Шабтай-Цви (1626–1676) — самый внушительный из лжемессий. Рожденный в Смирне, хорошо знающий Талмуд и сведущий в практической Каббале, он скитался между Салониками и Иерусалимом, завлекая толпы и возбуждая гнев, проповедуя доктрину, в которой чувствуется школа Лурии. В 1665 году он провозгласил себя мессией. Слух о нем распространялся как лесной пожар и возбуждал в еврейском мире неописуемый энтузиазм и восторг; повсюду люди молились за «нашего Господина, Помазанника Божьего»; некоторые даже продавали свое имущество, ожидая грядущего чуда — отправления в Святую Землю.
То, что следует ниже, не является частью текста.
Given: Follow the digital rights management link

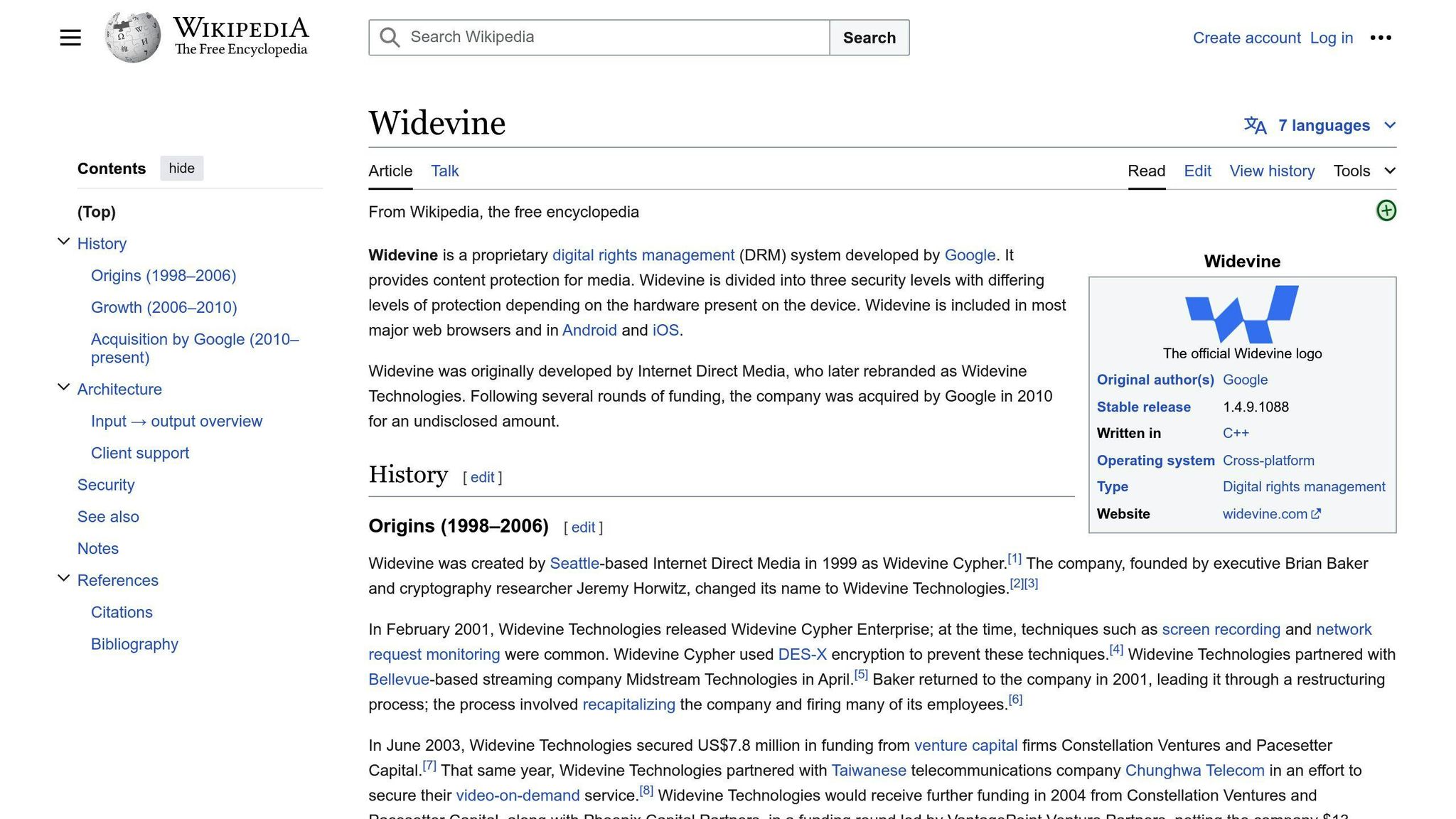Looking at the screenshot, I should [x=643, y=255].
В 1666 г. он выразил желание встретиться с султаном, с тем чтобы потребовать признания своей власти над Землей Израиля. Вместо чего оказался в тюрьме. Через некоторое время султан потребовал его к себе; мы не знаем, что между ними произошло, но вскоре после этой встречи Шабтай-Цви принял ислам — с тем лишь, чтобы быть высланным в Албанию, где он окончил свои дни в безвестности. Все же самые преданные ему ученики в его переходе в другую веру увидели лишь новое проявление его божественной сути; его культ просуществовал вплоть до двадцатого века на Востоке и по меньшей мере сто лет на Западе, в течение которых провоцировал ссоры и подозрения, ересь, а также был причиной отлучений.
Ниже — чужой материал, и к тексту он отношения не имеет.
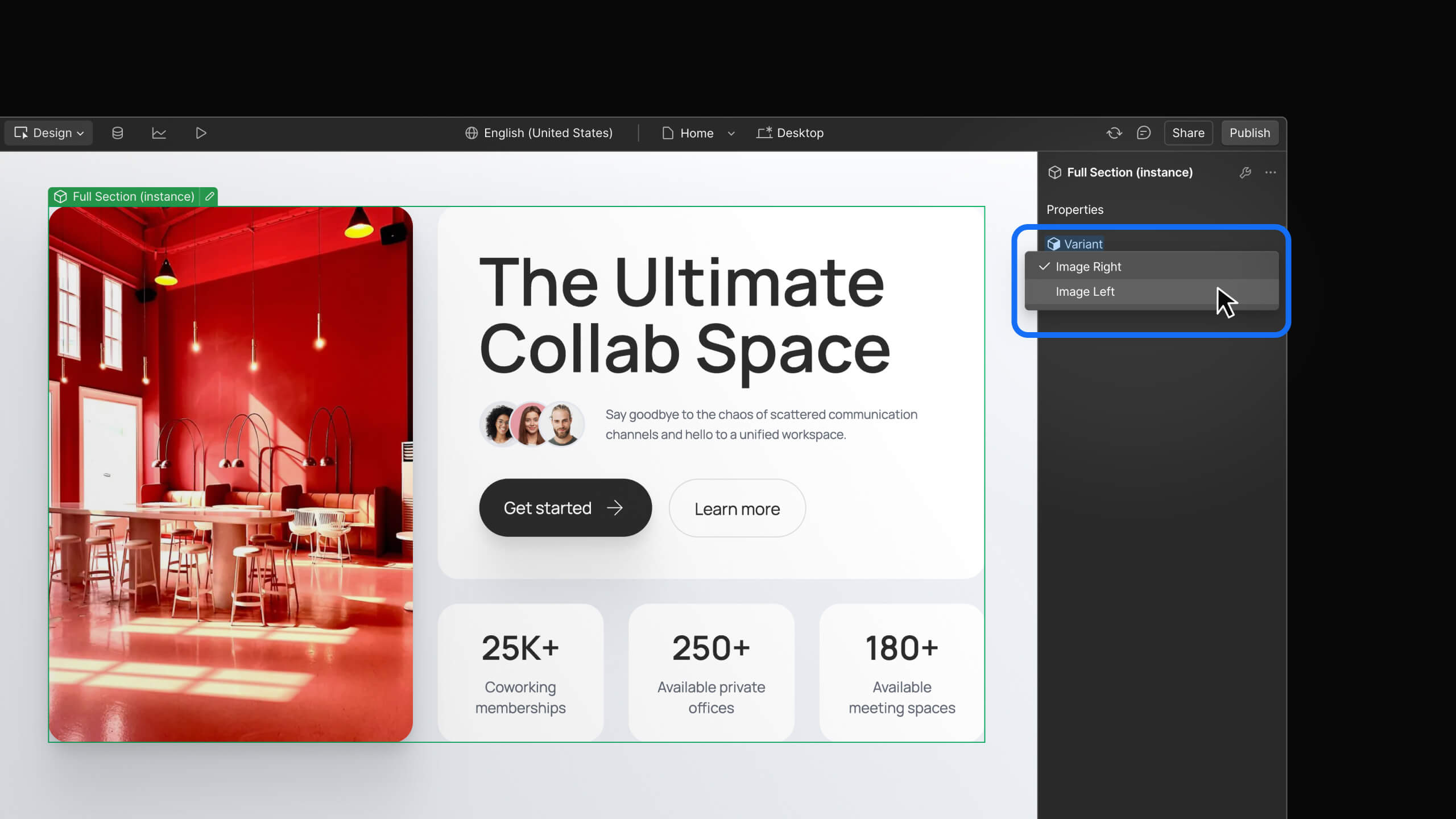Click the CMS database icon
The image size is (1456, 819).
(117, 133)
Шимон Бар-Йохай (II век н. э.) — знаменитый законоучитель, чьи высказывания часто приводятся и толкуются в Талмуде. Он был приговорен к смерти за поношение римских властей, но сумел ее избежать. Вместе с сыном он нашел укрытие в пещере, где они провели тринадцать лет. Бесчисленными легендами окутан этот период его жизни: утверждают, что во время своего отшельничества он изучал тайны Каббалы и заложил основы Зогара. По сей день значительное число верующих приходит на его могилу в Мерой, близ Цфата, на тридцать третий день после еврейской Пасхи, в годовщину его смерти.

Шма Исраэль (буквально: Слушай, Израиль) — литургическая молитва, произносимая ежедневно на вечерней и утренней службе — «и произноси их… ложась и вставая» (Дварим 6,7); она состоит из трех объединенных вместе отрывков Пятикнижия, каждый из которых выражает пламенную веру и любовь Израиля к Богу. Место, которое эта молитва занимает в еврейском сознании, дало ей право стать истинным «символом веры».

Вместо единственного числа «кипур». —
Кол-Нидре — главная молитва Судного дня.